= Exercise instructions =
Nothing in the data should be left out, so repeat it all exactly.

(Collected data entries)

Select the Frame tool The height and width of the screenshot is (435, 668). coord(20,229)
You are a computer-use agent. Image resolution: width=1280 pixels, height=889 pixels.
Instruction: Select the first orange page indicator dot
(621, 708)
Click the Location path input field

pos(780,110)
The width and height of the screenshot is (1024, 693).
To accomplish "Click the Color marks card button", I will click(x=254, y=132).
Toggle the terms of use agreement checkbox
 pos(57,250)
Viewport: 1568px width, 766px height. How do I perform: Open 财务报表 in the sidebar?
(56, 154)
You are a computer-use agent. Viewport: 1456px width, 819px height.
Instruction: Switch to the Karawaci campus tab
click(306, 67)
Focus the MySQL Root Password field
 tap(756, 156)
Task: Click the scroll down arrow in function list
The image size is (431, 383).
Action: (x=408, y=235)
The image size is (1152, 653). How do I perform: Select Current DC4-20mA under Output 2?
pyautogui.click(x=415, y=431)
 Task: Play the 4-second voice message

= Solution =
Select the Frame tool The height and width of the screenshot is (435, 668). coord(20,229)
You are a computer-use agent. Image resolution: width=1280 pixels, height=889 pixels.
Instruction: Select the first orange page indicator dot
(621, 708)
Click the Location path input field

pos(780,110)
The width and height of the screenshot is (1024, 693).
To accomplish "Click the Color marks card button", I will click(x=254, y=132).
Toggle the terms of use agreement checkbox
 pos(57,250)
Viewport: 1568px width, 766px height. How do I perform: Open 财务报表 in the sidebar?
(56, 154)
You are a computer-use agent. Viewport: 1456px width, 819px height.
Instruction: Switch to the Karawaci campus tab
click(306, 67)
Focus the MySQL Root Password field
 tap(756, 156)
Task: Click the scroll down arrow in function list
The image size is (431, 383).
Action: (x=408, y=235)
The image size is (1152, 653). How do I perform: Select Current DC4-20mA under Output 2?
pyautogui.click(x=415, y=431)
 Task: Play the 4-second voice message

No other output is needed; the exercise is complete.